NEWS BLOG (WSAU) Many
years ago when I was working in Ithaca,
New York, I got an unusual
assignment and met an unusual man. A producer from CBS radio in New York City called our
newsroom. They were trying to arrange an interview with a retired Cornell University professor for one of their
network broadcasts. My assignment: bring the professor to our studios, set up
two-way communications, and monitor the interview. They’d pay me network
producer’s piece-rate, about $200. Easy money.
The retired professor was eccentric. I asked if he’d drive to
our studios, which were about 10-minutes away from his house. No, he explained,
he didn’t own a car. Could I pick him up? Or send a taxi? No. He didn’t ride in
single-passenger cars. He considered them immoral. I’d never heard someone make
the argument before. He contended that the pollution and environmental damage
caused by one person driving somewhere is a car was disproportional to him
getting from one place to another. He would take the bus. (I decided not to ask
about the morality of him being the only person on the bus.) The elderly
professor climbed down from a city bus about a block away from our studios and
did his network-radio interview as planned.
Ithaca’s bus system is a
lot like Wausau’s.
Routes gather at a downtown hub where people change busses and complete their
trips. The only people who use the bus are people who have to. Once someone has
access to a car, they’d ride the bus… never. If anything, Ithaca’s
bus system may have had slightly more passengers than Wausau’s because it was a college town. I
remember a student saying once, “losers take the bus.”
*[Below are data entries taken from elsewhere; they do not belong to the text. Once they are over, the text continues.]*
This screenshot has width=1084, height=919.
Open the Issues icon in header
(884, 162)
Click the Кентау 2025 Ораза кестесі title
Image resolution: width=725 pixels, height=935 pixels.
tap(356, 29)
The Wausau Daily Herald published an editorial last week that
accurately described Wausau’s
public transit. http://tinyurl.com/kqdq4wf The only people who use it are those who don’t
have a car. And, then, even though it
doesn’t operate at regular hours, or on weekends, or frequently enough, or
where most people want to go (like Rib Mountain), urge us to ride it.
I’m a supporter of public transit – where practical. I commuted
on the train to New York
when I worked there. It was the correct alternative to driving, given parking,
traffic, cost of gas, etc. When my family lived in Brooklyn,
we didn’t have a car. We didn’t need one. The bus outside our apartment took us
shopping and to grandma’s house. We’d take the subway when we needed to go to Manhattan or wanted to go to Coney
Island. One or twice a year we’d drive to the Catskills – we’d
rent a car, or borrow my grandparents.
Public transit went where we wanted to go, when we wanted to go there…
so we used it. If it didn’t, we wouldn’t.
I know there’s no way to compare public transit in New York, Chicago, and Boston with Wausau and Ithaca. I don’t know what
the solutions are to the downward spiral of Wausau’s bus network. The winning idea hasn’t
been heard yet. There are two things that I’m certain of: I’m never going to ride the bus “just because”,
and running almost-always empty busses is a waste of limited taxpayer dollars.